(Beginning of Extracted information)

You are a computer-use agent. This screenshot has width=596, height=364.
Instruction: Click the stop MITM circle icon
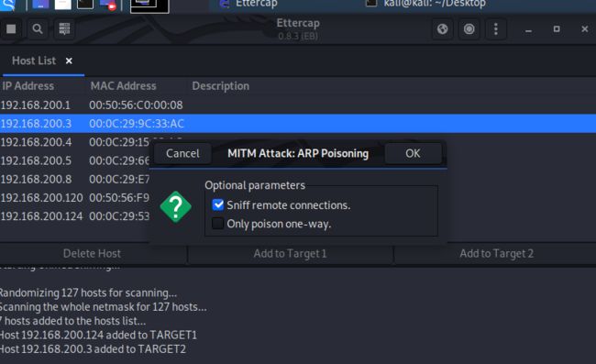tap(469, 28)
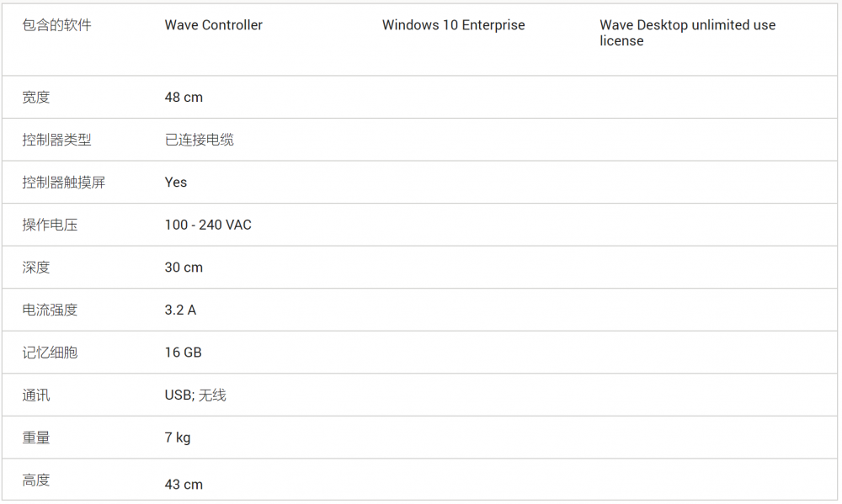Image resolution: width=842 pixels, height=504 pixels.
Task: Select the "3.2 A" current value
Action: click(180, 310)
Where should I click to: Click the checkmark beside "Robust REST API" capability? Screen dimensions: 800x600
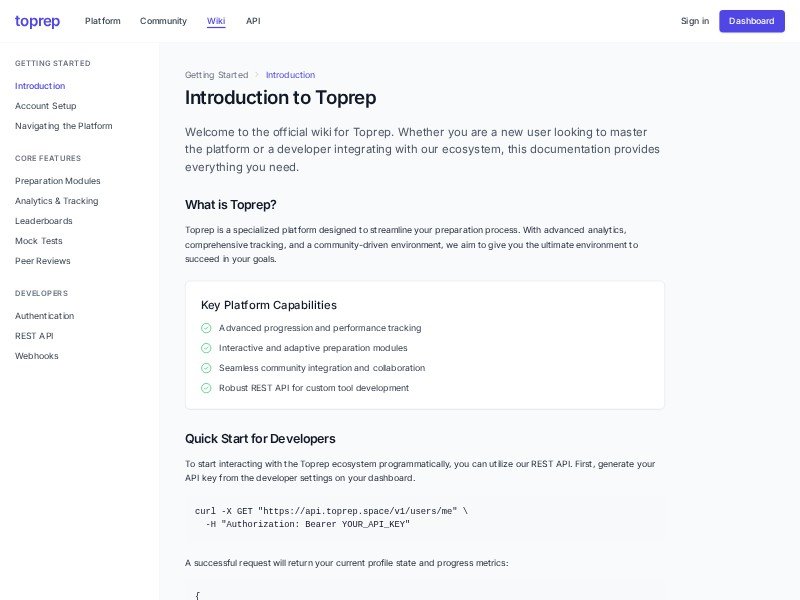coord(206,388)
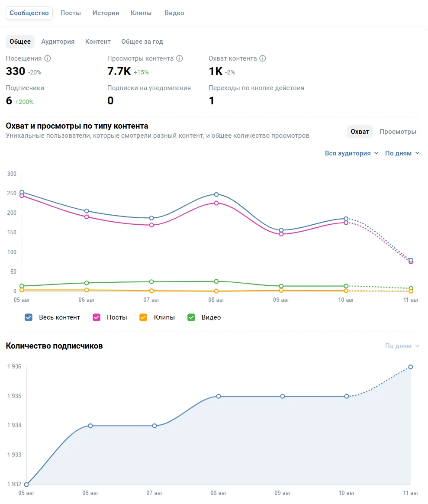
Task: Open the Истории tab
Action: click(106, 13)
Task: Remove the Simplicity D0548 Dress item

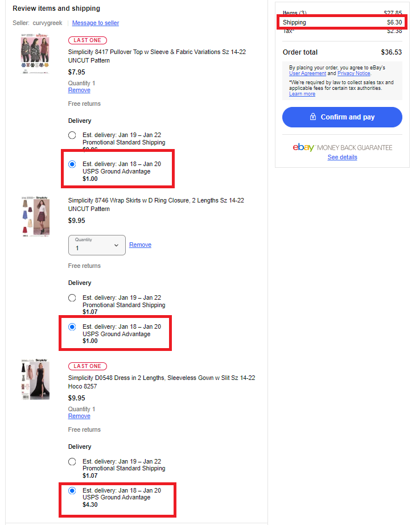Action: (x=79, y=416)
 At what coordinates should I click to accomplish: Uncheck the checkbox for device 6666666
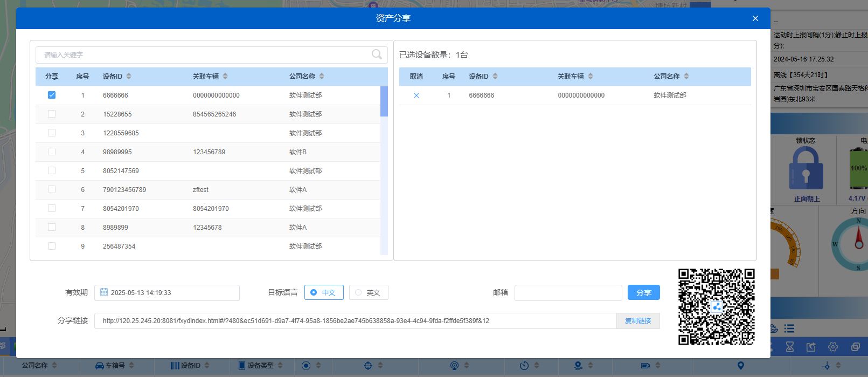click(52, 95)
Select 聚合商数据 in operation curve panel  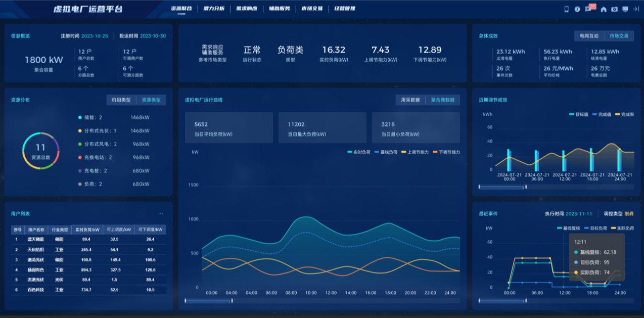(442, 100)
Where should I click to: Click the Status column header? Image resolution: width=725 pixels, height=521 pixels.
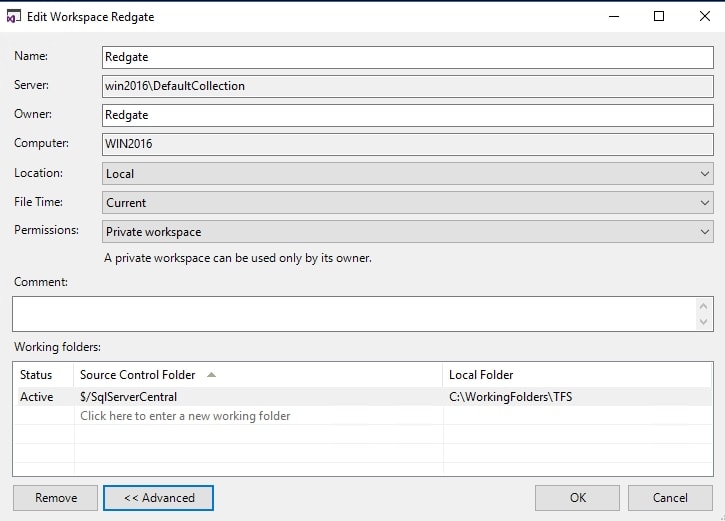tap(36, 375)
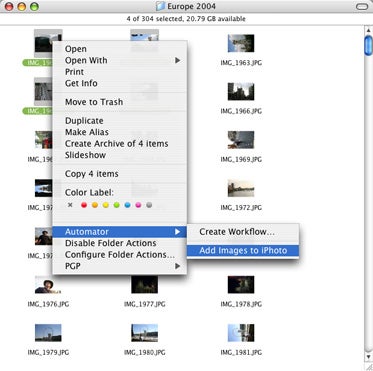Select the IMG_1963.JPG photo thumbnail
This screenshot has width=373, height=371.
coord(241,43)
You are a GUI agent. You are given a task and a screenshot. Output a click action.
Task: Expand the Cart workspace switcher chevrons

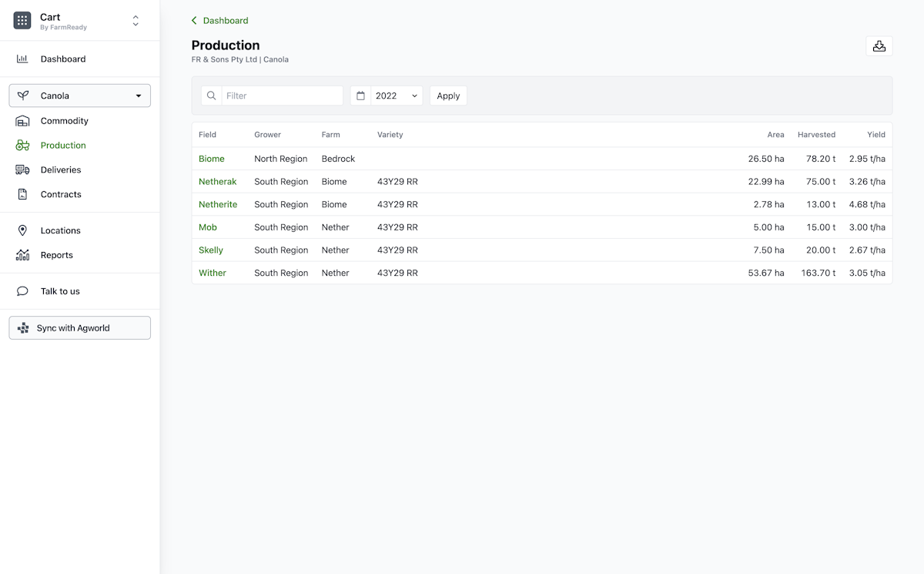[136, 21]
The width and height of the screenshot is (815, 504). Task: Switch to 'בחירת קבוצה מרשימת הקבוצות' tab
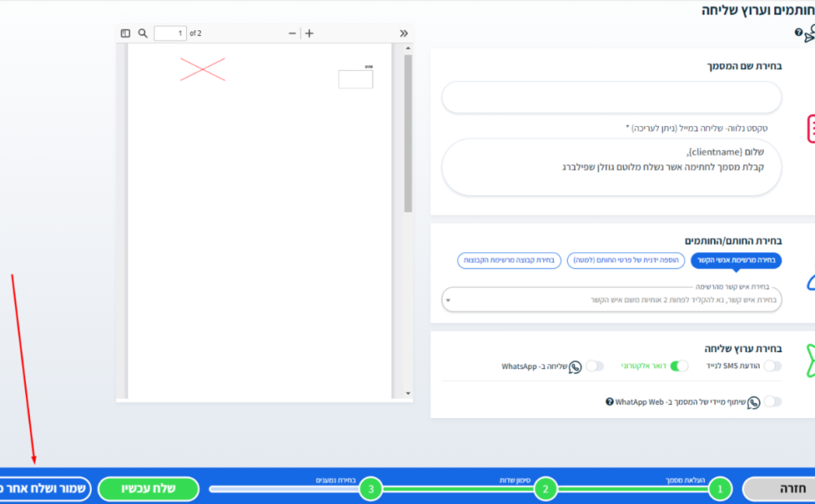[x=509, y=260]
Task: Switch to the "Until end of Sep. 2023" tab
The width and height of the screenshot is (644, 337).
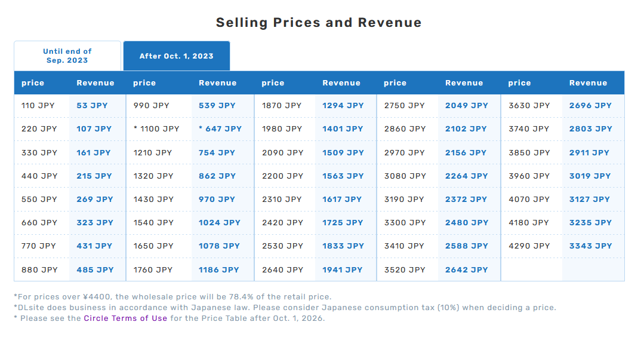Action: click(67, 56)
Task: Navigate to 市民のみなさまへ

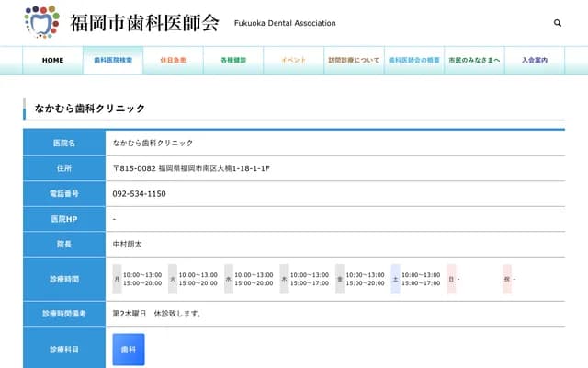Action: (474, 60)
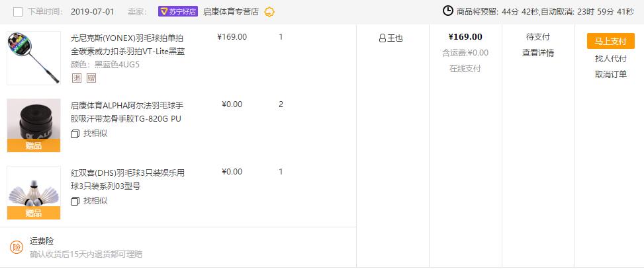The image size is (644, 269).
Task: Click 找相似 icon for shuttlecock item
Action: click(x=75, y=201)
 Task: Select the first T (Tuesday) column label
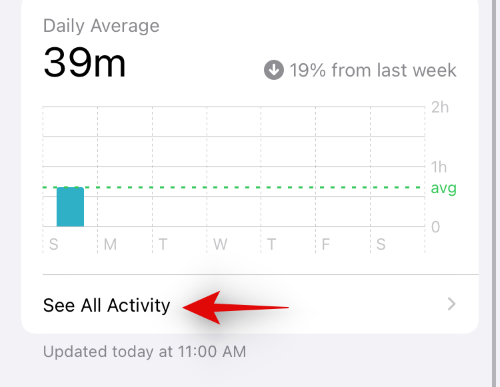pyautogui.click(x=163, y=244)
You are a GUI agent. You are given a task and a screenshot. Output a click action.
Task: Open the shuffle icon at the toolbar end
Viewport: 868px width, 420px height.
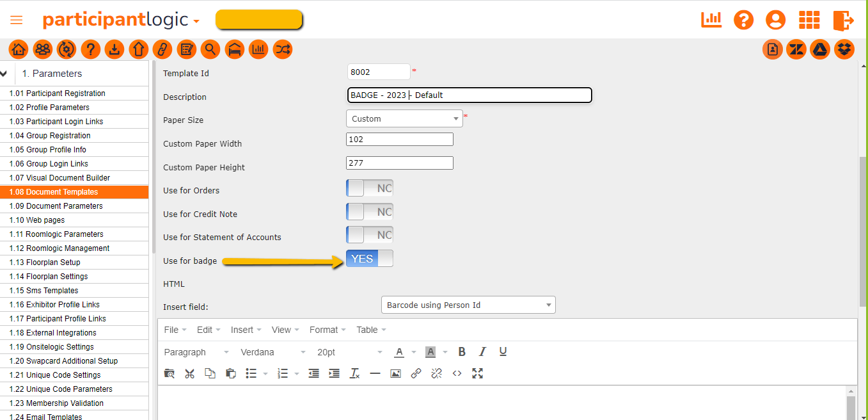point(282,49)
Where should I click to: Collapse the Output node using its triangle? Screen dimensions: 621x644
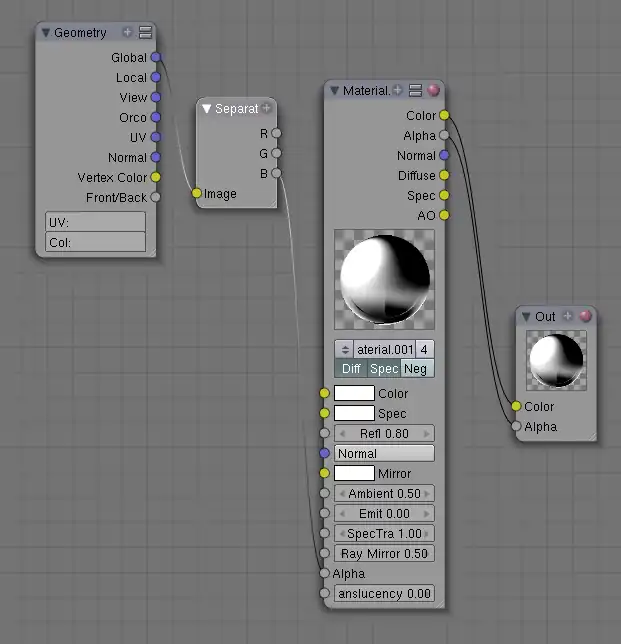point(526,316)
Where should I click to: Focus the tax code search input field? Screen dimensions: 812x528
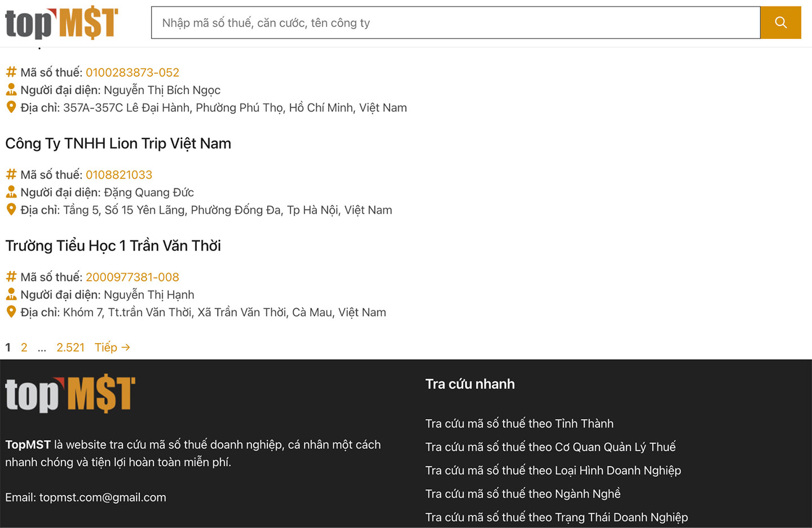[456, 23]
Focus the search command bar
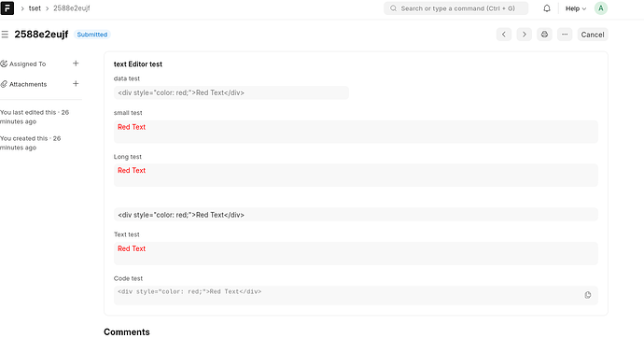Image resolution: width=644 pixels, height=338 pixels. [x=455, y=8]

(End of Extracted information)

### Brief:
With the pictures omitted, write out exactly the lines from the one that contains "Task: Select the first" through the final line of the material above, both ends included.

### Your solution:
 Task: Select the first T (Tuesday) column label
pyautogui.click(x=163, y=244)
You are a GUI agent. You are given a task and a screenshot. Output a click action.
Task: Open the shuffle icon at the toolbar end
Viewport: 868px width, 420px height.
point(282,49)
Where should I click to: Collapse the Output node using its triangle? Screen dimensions: 621x644
point(526,316)
Where should I click to: Focus the tax code search input field? Screen dimensions: 812x528
[456, 23]
Focus the search command bar
Image resolution: width=644 pixels, height=338 pixels. [x=455, y=8]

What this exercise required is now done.